A livello nazionale hanno perso i governi di Francia e Germania, indebolendo un’asse già in panne. Non avremo iniziative riformatrici dai governi. Alcuni temono che una vittoria di Le Pen nelle elezioni anticipate azzoppi la legislatura europea. Ma se un governo Bardella andasse allo scontro con l’UE perderebbe. Ricordate il Conte 1? La Francia è più forte dell’Italia, ma l’UE e i mercati sono più forti della Francia.

Dare risposta alle crisi geopolitiche e alle sfide della difesa, dell’energia e della fiscalità è il compito della legislatura europea. I costi della non-Europa o della sovranità nazionale sono enormi. I 27 paesi europei insieme hanno la terza spesa militare mondiale (l’1,6% del PIL; il bilancio dell’UE è l’1%!), il 35% degli USA con una capacità del 10% (cioè, oltre 2/3 della nostra spesa è inutile), perché abbiamo 27 difese nazionali e non una integrata. Paghiamo l’energia il doppio di USA e Cina, rischiando la deindustrializzazione. Con una rete energetica europea interconnessa il prezzo scenderebbe del 32% secondo l’University College di Dublino. Se comprassimo l’energia insieme, come con i vaccini, smettendo di farci concorrenza tra noi, pagheremmo quanto i nostri concorrenti. Un Rapporto della Commissione sull’Unione Fiscale calcola in 292 miliardi di euro il gettito annuo perso a causa della mancata armonizzazione fiscale.

Se per finanziare la transizione ecologica, digitale e la difesa servono 600 miliardi di investimenti in più all’anno, l’armonizzazione fiscale ne garantirebbe circa la metà. L’Unione dell’energia e della difesa produrrebbe risparmi tali da finanziare molto del resto. E con il debito comune e il mercato unico dei capitali… Ma serve un accordo globale, anche sulla governance, possibile solo con una riforma dei Trattati.

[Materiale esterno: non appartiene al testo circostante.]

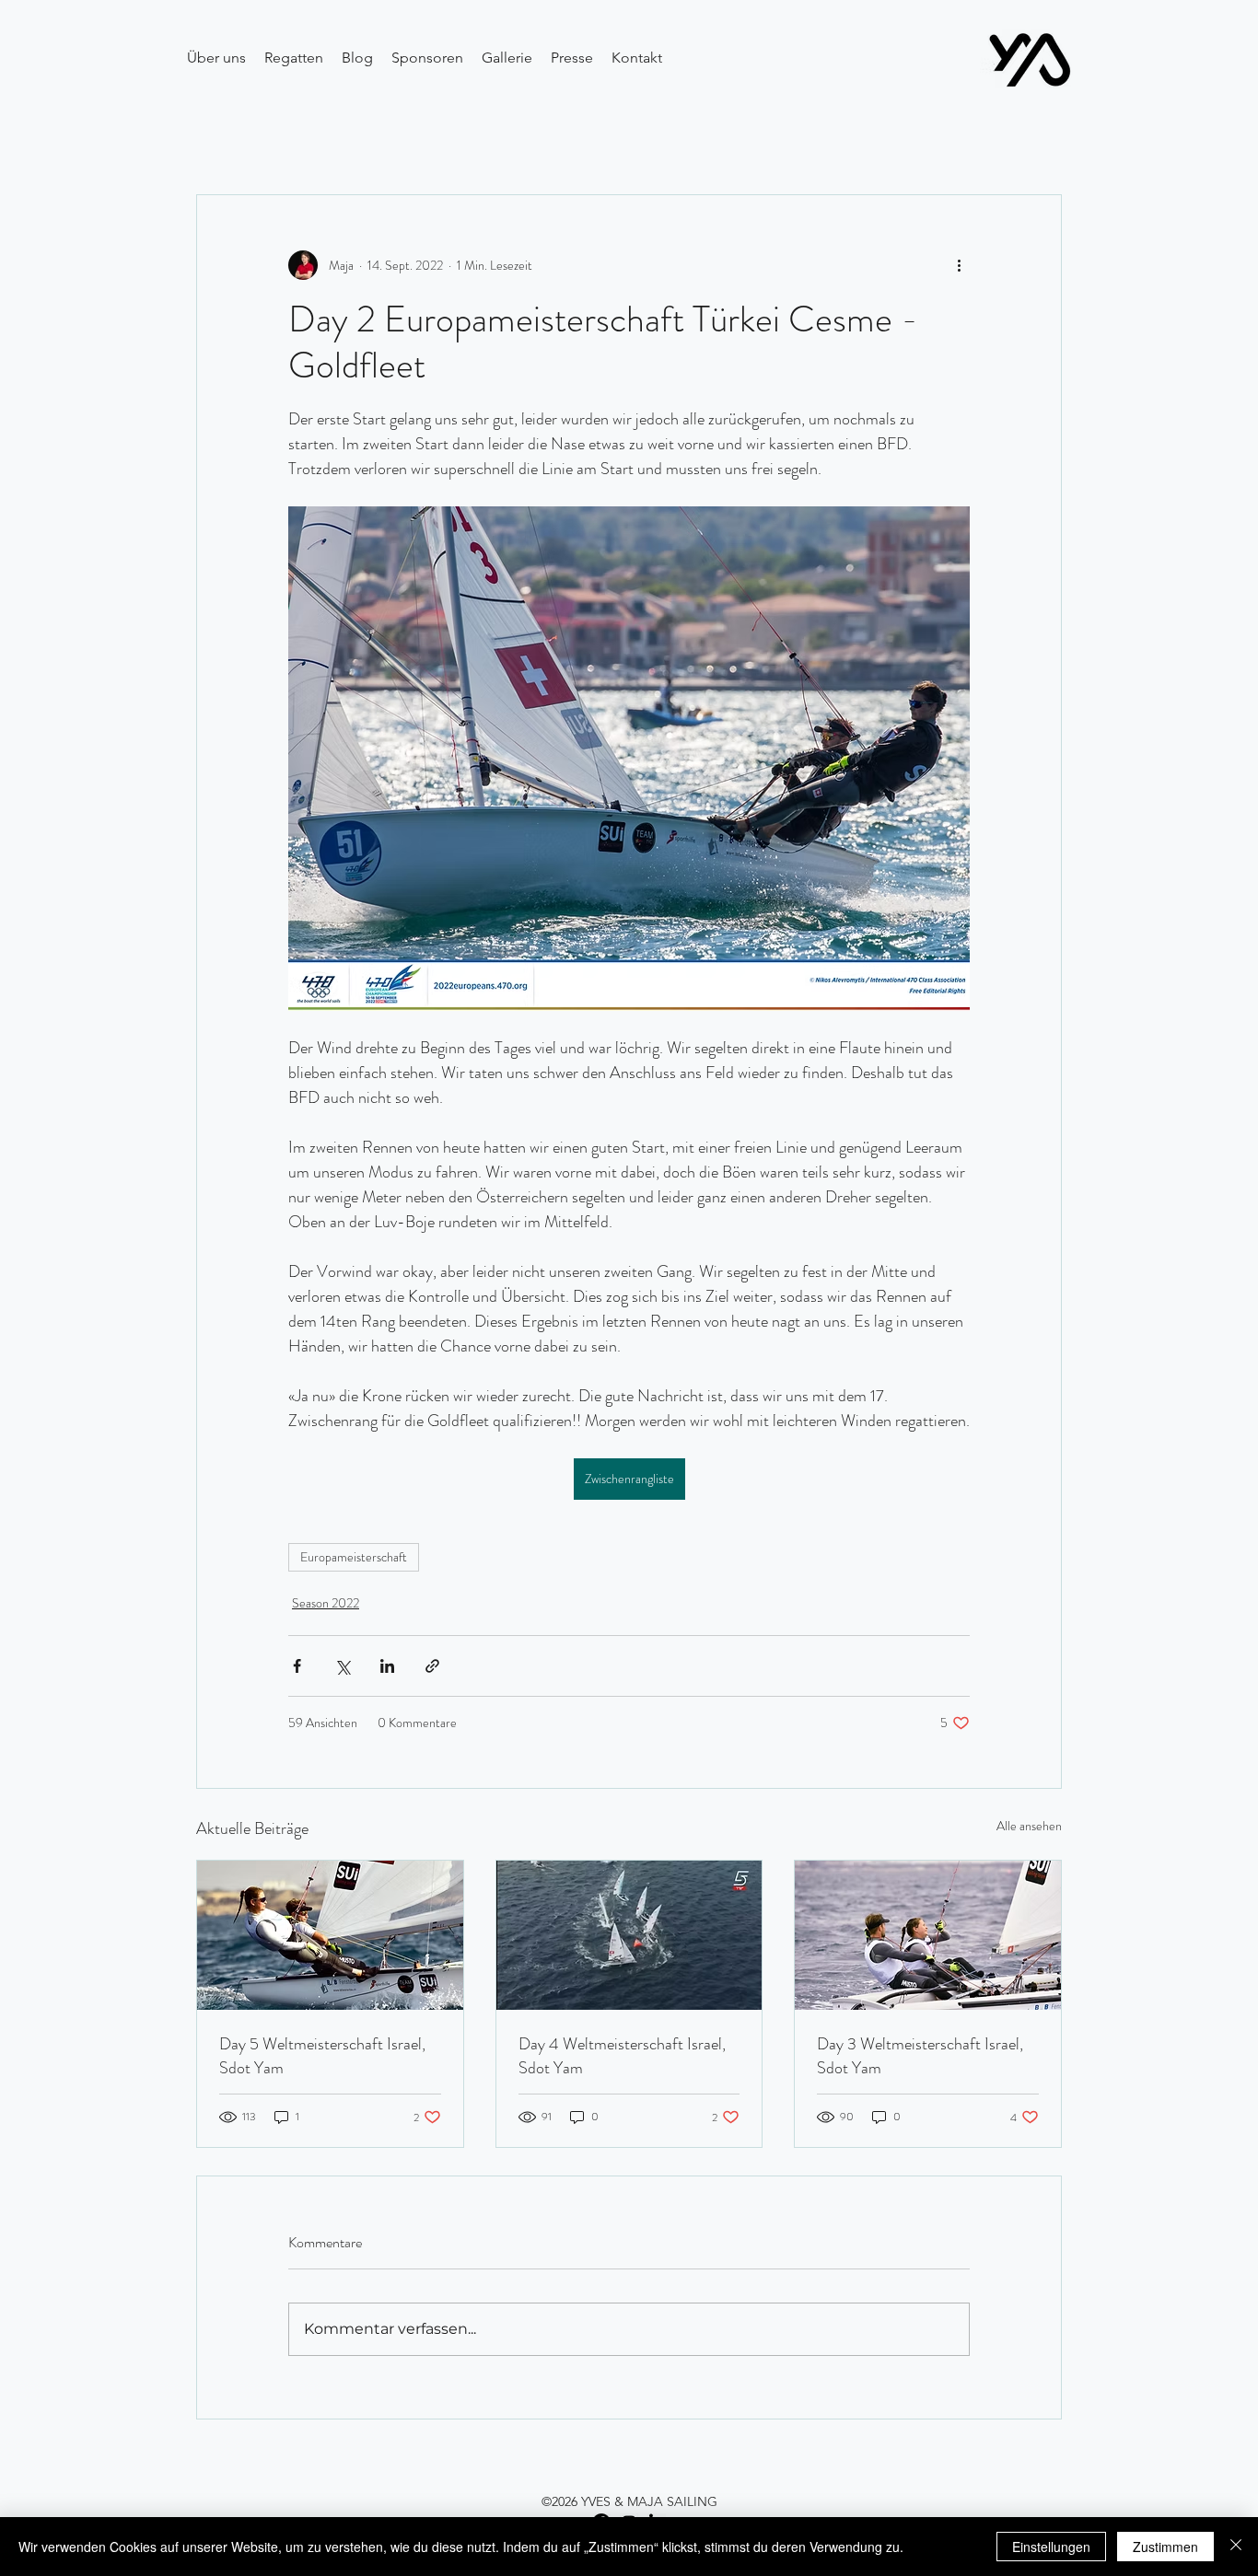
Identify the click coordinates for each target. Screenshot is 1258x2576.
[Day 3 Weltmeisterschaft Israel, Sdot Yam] (928, 1935)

A novembre il Parlamento europeo ha approvato una proposta di riforma, e i partiti europeisti hanno nel programma elettorale tale riforma. Finora il Consiglio Europeo, che deve decidere a maggioranza semplice la convocazione di una Convenzione, non ha discusso il tema. Se i partiti europei la inserissero nell’accordo di coalizione e vincolassero il loro voto al/la Presidente della Commissione che verrà proposto/a dal Consiglio Europeo alla convocazione della Convenzione, difficilmente il tema potrà essere eluso. Oppure, il Parlamento potrebbe denunciare il Consiglio Europeo per violazione dell’art. 48 TEU e del principio di leale collaborazione tra le istituzioni UE.

Lo Stato nazionale europeo è troppo piccolo per garantire sicurezza e benessere. Ha affidato la prima agli USA e la seconda all’integrazione economica. La sfida egemonica mondiale tra USA e Cina comporta lo spostamento strutturale del focus strategico american sul Pacifico. La sicurezza dell’Europa non sarà più una loro priorità. E l’integrazione è monca. È ora di completare l’unità europea.